■ EXERCISE AIM
Find and copy each line of the listing below that has the word "click" in it.

■ SOURCE DATA
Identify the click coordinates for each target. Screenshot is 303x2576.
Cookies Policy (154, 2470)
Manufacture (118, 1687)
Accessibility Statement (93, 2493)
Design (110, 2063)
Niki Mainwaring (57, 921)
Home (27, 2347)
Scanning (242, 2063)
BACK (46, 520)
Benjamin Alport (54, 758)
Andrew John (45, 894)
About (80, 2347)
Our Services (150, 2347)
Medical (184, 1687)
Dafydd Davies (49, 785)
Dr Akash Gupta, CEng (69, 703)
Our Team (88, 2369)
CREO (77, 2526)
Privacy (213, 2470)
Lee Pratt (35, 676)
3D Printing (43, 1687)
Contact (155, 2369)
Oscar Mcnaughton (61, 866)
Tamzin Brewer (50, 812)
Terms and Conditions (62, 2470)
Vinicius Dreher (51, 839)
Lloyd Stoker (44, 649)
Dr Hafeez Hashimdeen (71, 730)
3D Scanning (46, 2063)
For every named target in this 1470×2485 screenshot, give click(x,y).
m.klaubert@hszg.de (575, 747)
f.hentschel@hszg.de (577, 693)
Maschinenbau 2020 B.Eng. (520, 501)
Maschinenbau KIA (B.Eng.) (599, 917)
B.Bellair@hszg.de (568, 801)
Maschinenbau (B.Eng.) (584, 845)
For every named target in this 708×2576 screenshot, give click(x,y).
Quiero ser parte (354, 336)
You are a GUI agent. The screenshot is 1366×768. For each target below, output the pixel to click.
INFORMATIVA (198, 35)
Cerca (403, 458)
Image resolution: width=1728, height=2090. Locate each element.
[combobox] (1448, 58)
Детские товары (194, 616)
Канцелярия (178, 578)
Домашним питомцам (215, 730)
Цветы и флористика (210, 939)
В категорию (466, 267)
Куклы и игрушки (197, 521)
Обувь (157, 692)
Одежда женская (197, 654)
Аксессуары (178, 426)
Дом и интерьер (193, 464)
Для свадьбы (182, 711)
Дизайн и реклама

■ ANSWER TO THE PROBLEM
Identify the click coordinates for each target. Screenshot is 303x2576.
For every named target in this 1470×2485 screenshot, give click(x,y).
For every named target in this 708×2576 screenshot, give click(x,y).
You are a GUI agent. The screenshot is 1366×768. For each target below, output the pixel to click.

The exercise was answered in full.